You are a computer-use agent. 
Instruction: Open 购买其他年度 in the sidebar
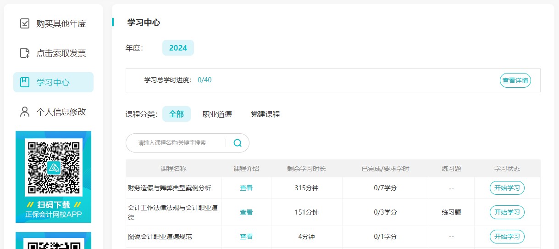(61, 23)
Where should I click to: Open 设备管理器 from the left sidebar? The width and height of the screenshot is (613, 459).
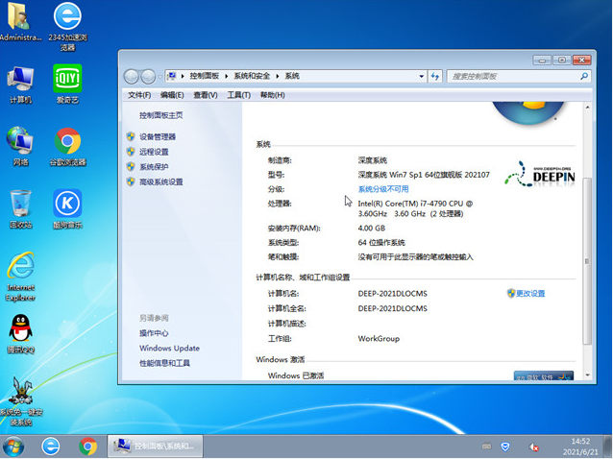(x=158, y=136)
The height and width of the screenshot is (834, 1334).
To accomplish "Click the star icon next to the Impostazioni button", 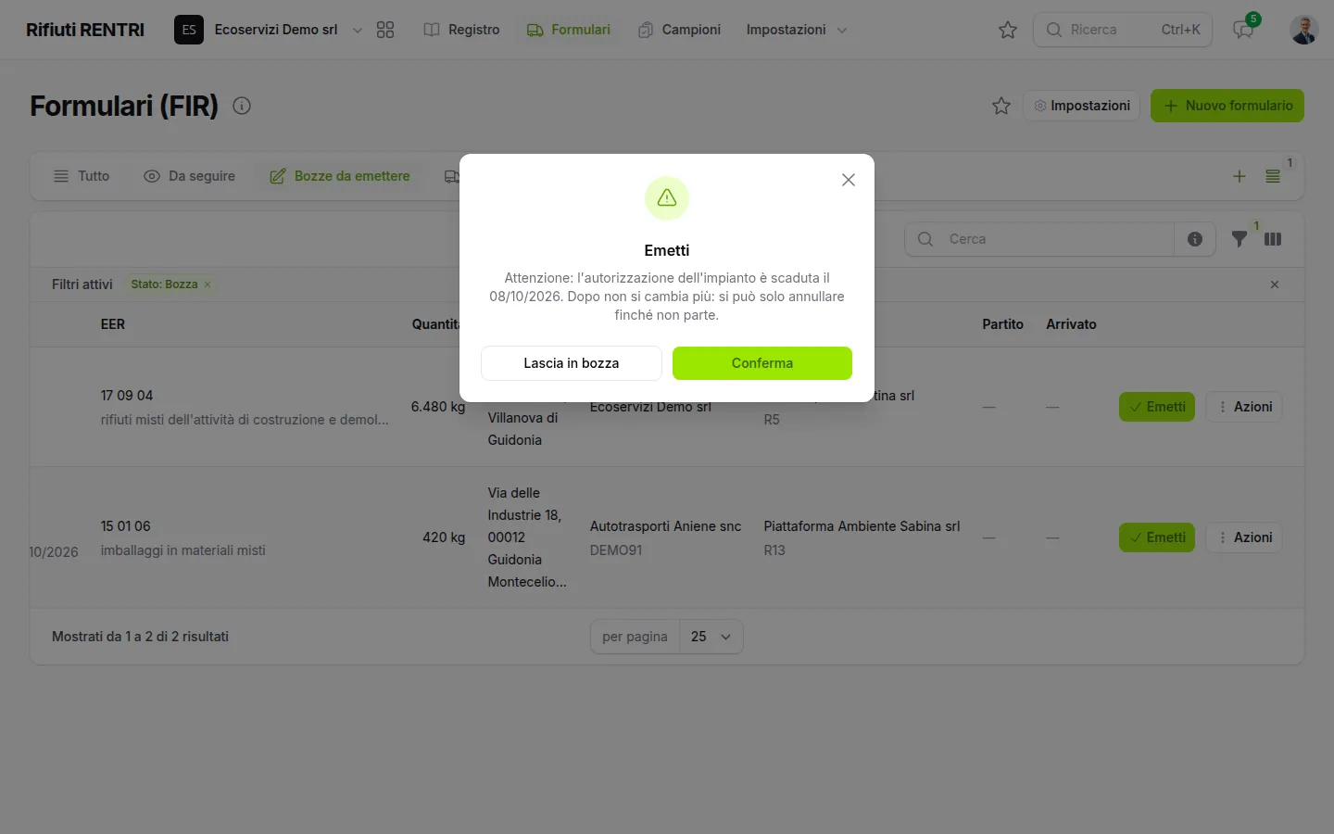I will pos(1001,106).
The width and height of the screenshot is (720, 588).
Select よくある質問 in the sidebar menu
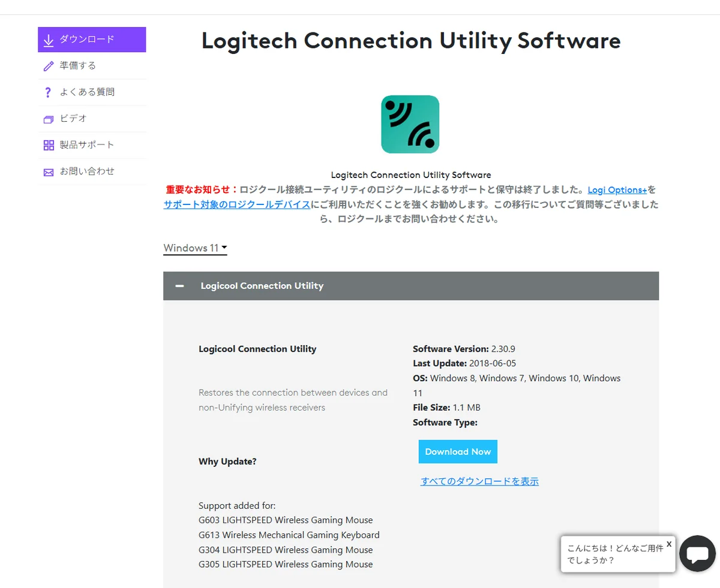click(87, 92)
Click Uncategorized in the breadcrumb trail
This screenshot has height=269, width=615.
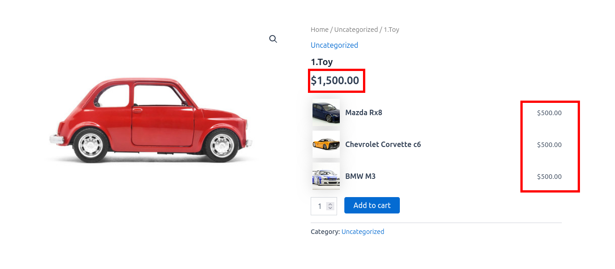[356, 30]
━━━━━━━━━━━━━━━━━━━━
Exercise instructions
Once the line containing "Select よくある質問 in the sidebar menu" is found, copy it and each line after it through the end of the entries above exactly; nothing else, and no pictures.

Written response
Select よくある質問 in the sidebar menu
click(87, 92)
Click Uncategorized in the breadcrumb trail
This screenshot has height=269, width=615.
[356, 30]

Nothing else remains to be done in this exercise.